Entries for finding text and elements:
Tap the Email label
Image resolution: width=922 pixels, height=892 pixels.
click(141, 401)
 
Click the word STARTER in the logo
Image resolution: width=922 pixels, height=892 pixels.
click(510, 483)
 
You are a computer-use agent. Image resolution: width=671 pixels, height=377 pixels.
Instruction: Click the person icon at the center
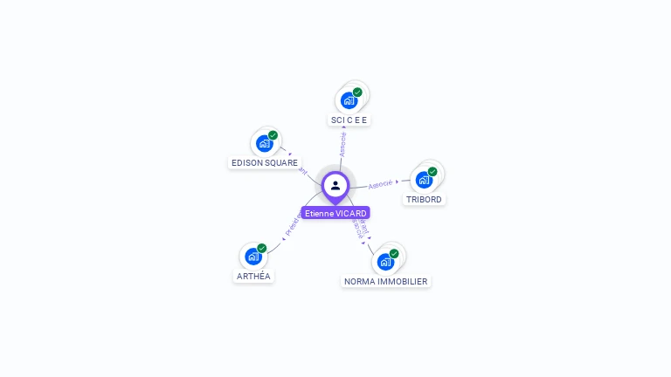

→ **TASK TO CARRY OUT**
Present every line of the material above as a Markdown table with the columns Row and Line, omitting blank lines. Leave the pictures out of the answer.

→ **ANSWER**
| Row | Line |
|---|---|
| 1 | Tap the Email label |
| 2 | Image resolution: width=922 pixels, height=892 pixels. |
| 3 | click(141, 401) |
| 4 | Click the word STARTER in the logo |
| 5 | Image resolution: width=922 pixels, height=892 pixels. |
| 6 | click(510, 483) |
| 7 | You are a computer-use agent. Image resolution: width=671 pixels, height=377 pixels. |
| 8 | Instruction: Click the person icon at the center |